Nel mondo del calcio, spesso le controversie e le tensioni tra squadre possono dare vita a narrazioni intriganti. Questa volta, Morgan De Sanctis, il direttore sportivo della Salernitana, ha acceso i riflettori su un conflitto recente con il Wolverhampton, mettendo in evidenza un episodio che ha incendiato le ultime ore del mercato estivo. Con chiarezza e — ma anche sostanziale serenità —De Sanctis ha affrontato il tema.

Lo scenario

De Sanctis ha iniziato la sua dichiarazione sottolineando la complessità degli ultimi giorni per la Salernitana, ma ha immediatamente voluto chiarire che la situazione non è stata creata dalla loro volontà. Il cuore della questione ruota attorno a Boulaye Dia, attaccante della Salernitana, che è stato oggetto di interesse da parte del Wolverhampton durante la finestra di trasferimento estiva.

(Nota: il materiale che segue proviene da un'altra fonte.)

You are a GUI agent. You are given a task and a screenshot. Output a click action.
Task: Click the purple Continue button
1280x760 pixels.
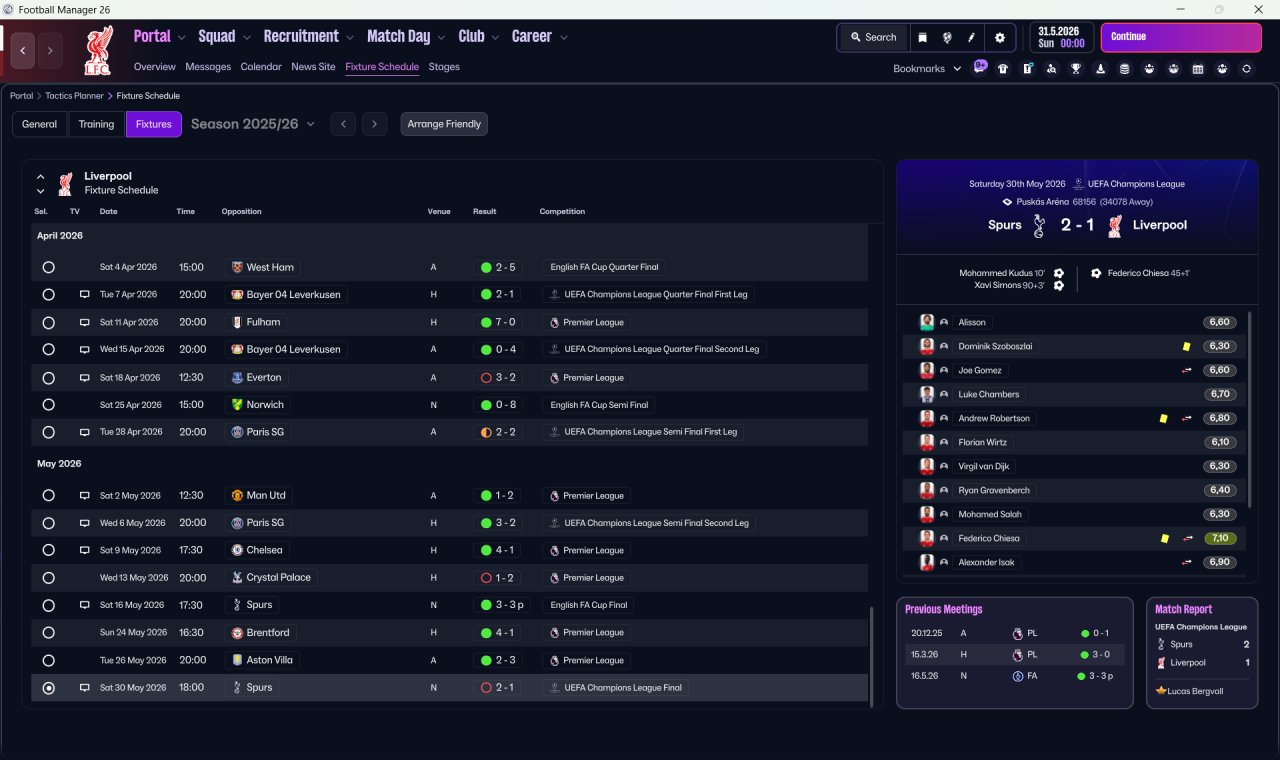coord(1181,37)
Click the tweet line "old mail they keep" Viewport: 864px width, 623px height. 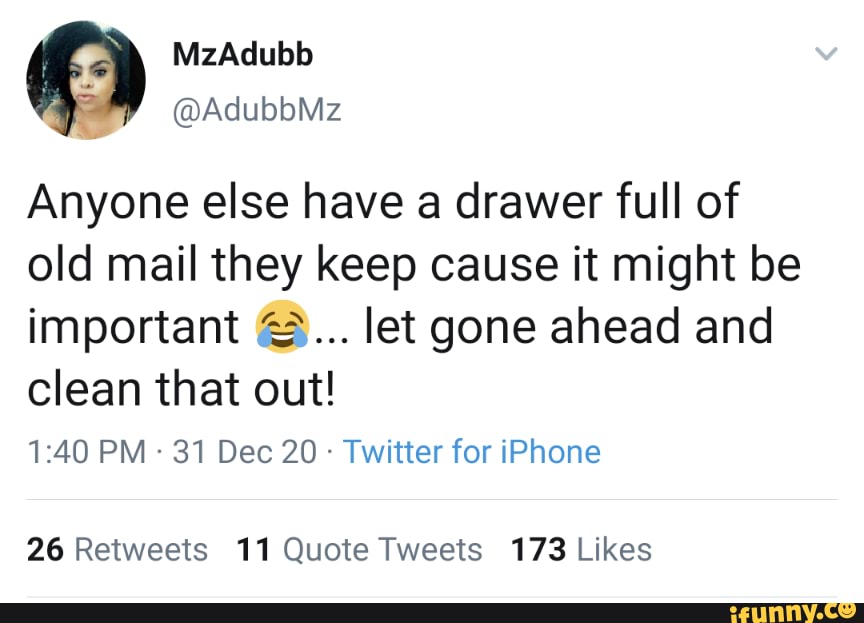pyautogui.click(x=413, y=266)
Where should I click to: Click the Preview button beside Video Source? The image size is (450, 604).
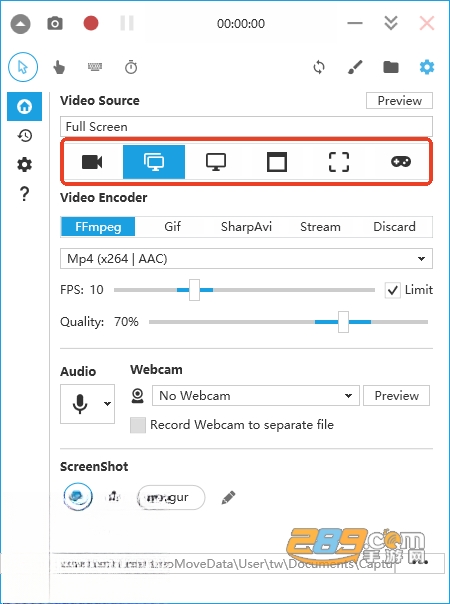[x=399, y=101]
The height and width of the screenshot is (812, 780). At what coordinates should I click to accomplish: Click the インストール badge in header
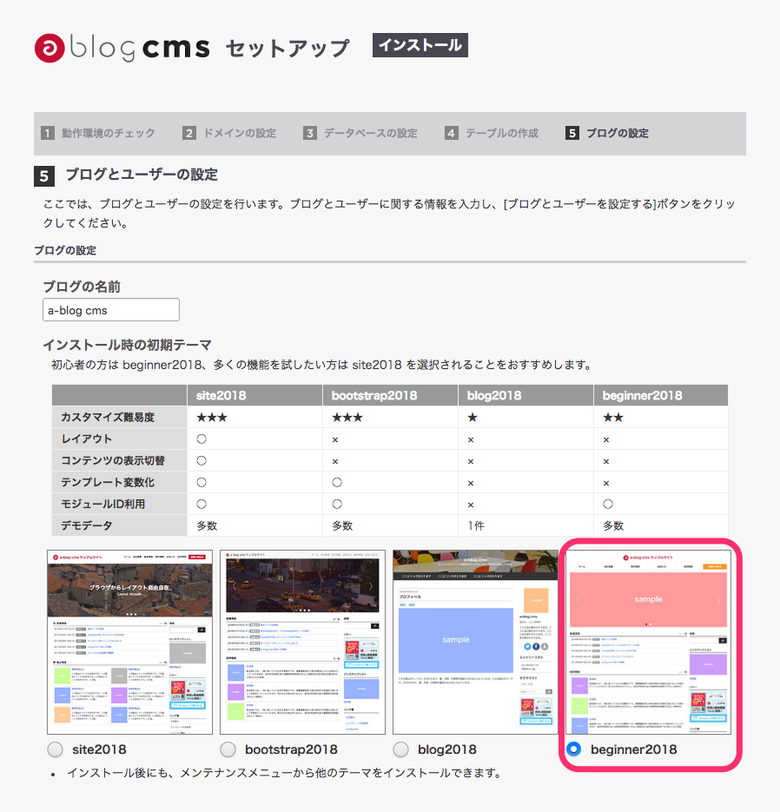click(x=420, y=46)
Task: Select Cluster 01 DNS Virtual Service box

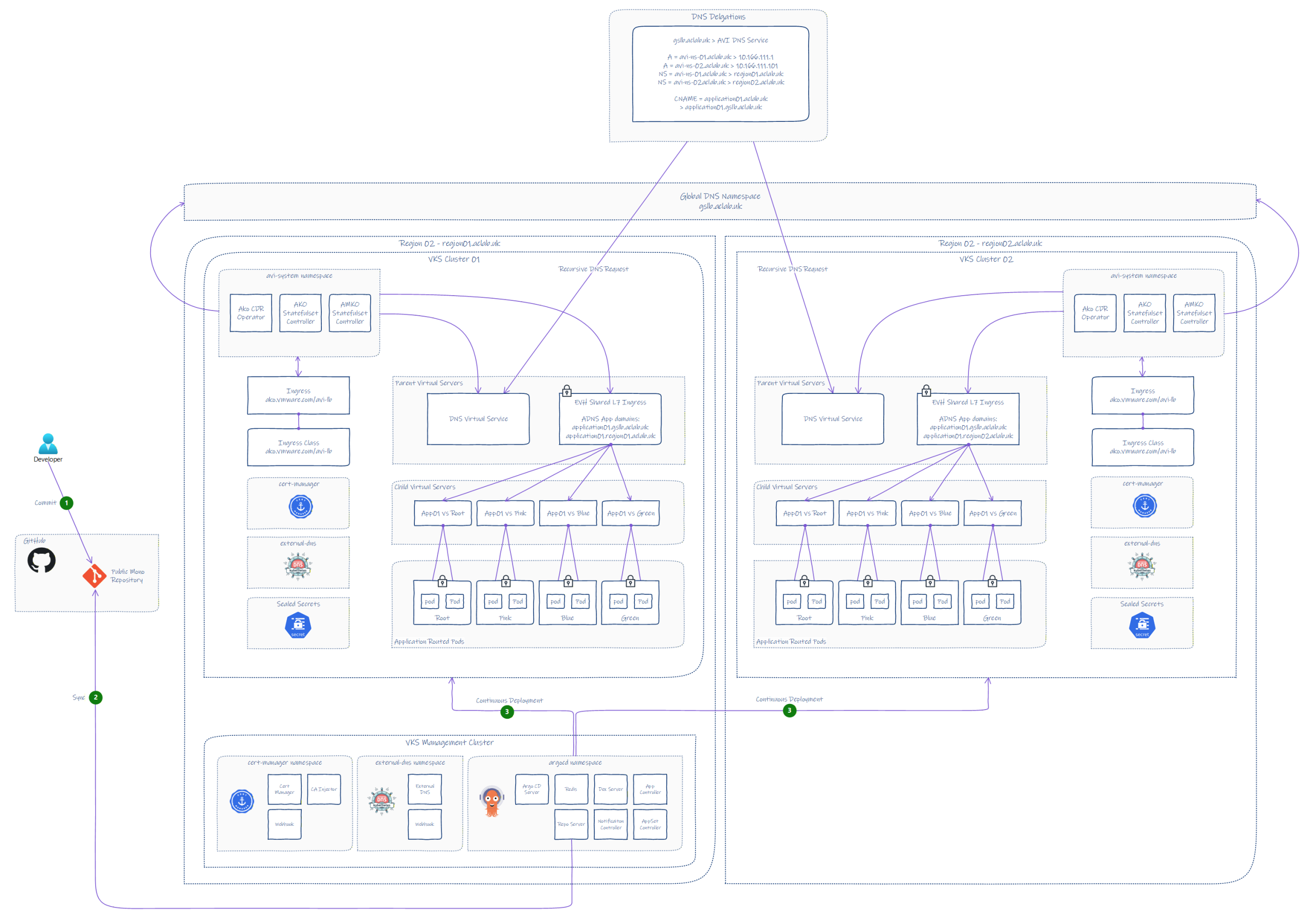Action: 478,419
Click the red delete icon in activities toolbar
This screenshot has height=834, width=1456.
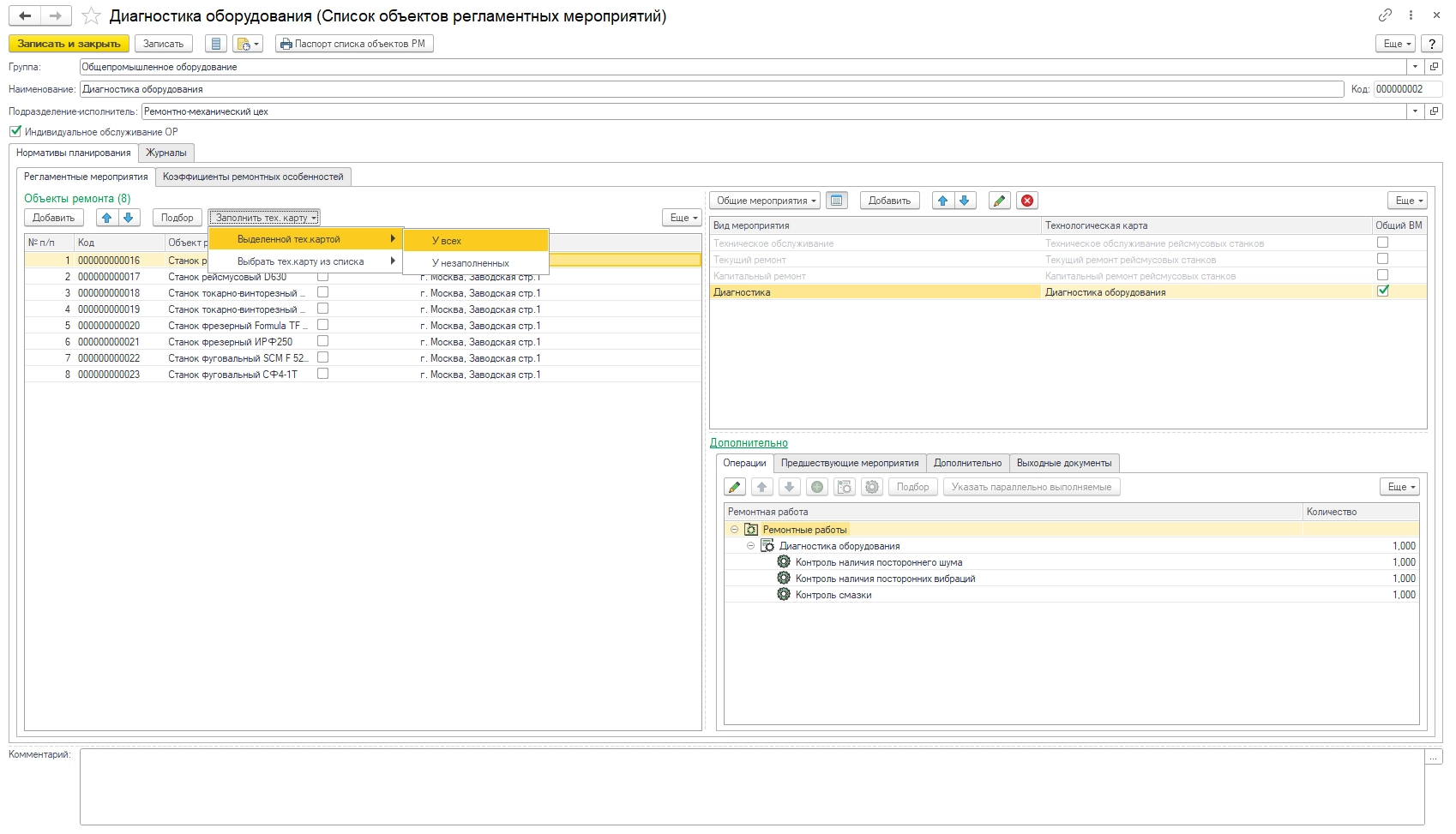click(1026, 201)
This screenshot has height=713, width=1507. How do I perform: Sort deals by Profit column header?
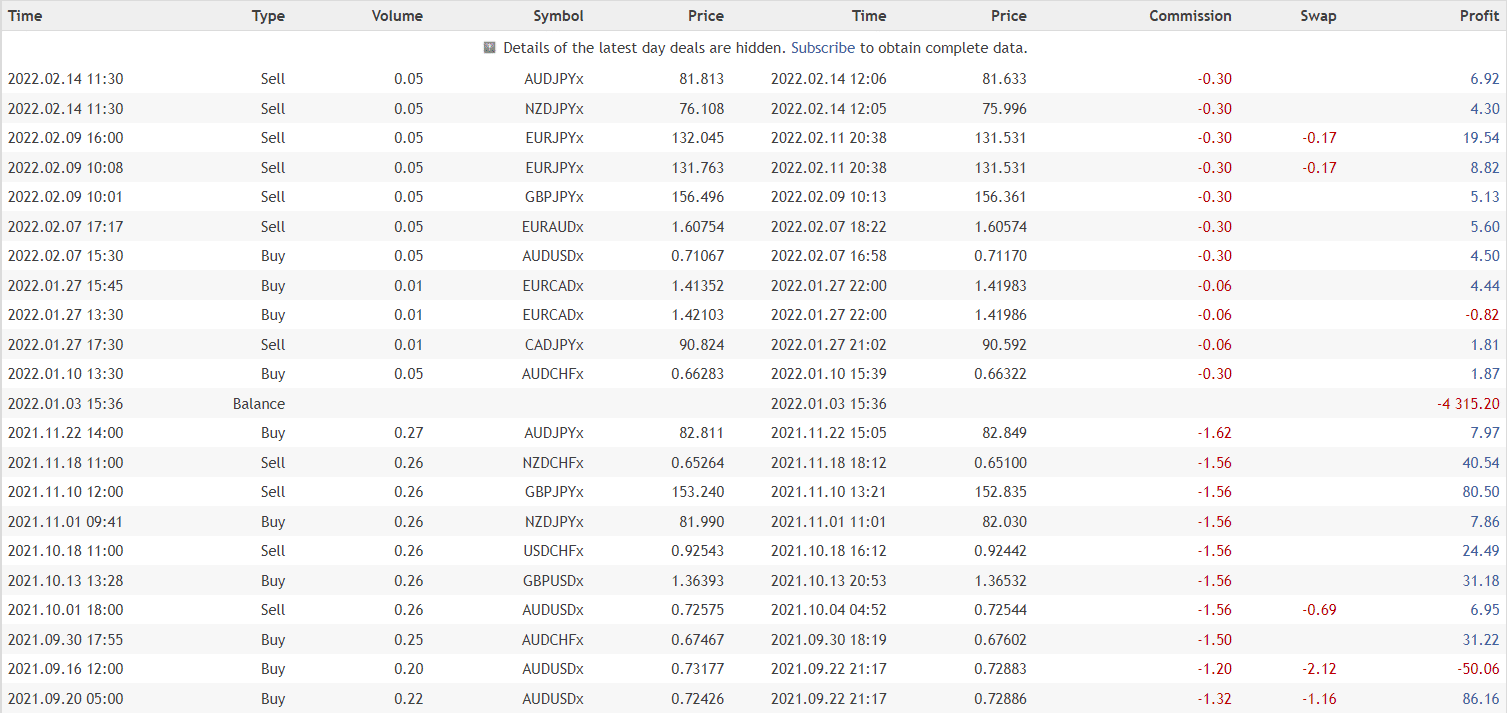coord(1479,16)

La controversia è nata quando il Wolverhampton ha tentato un’operazione dell’ultimo minuto per acquisire Dia, senza contattare preventivamente i dirigenti granata. De Sanctis ha affermato che la Salernitana aveva già chiuso il mercato, aspettando solo di finalizzare l’arrivo di Tchaouna. Tuttavia, l’offerta dell’ultimo minuto da parte del Wolverhampton ha gettato disordine nella situazione, creando tensioni tra i club.

La stoccata di De Sanctis

De Sanctis ha lanciato una stoccata diretta al Wolverhampton durante la sua conferenza stampa, prima in inglese e poi in italiano, sottolineando che l’offerta dell’ultimo minuto ha toccato la suscettibilità della Salernitana. Ha ironizzato evidenziando che, nonostante parlasse diverse lingue, non era stato contattato per negoziare l’offerta. 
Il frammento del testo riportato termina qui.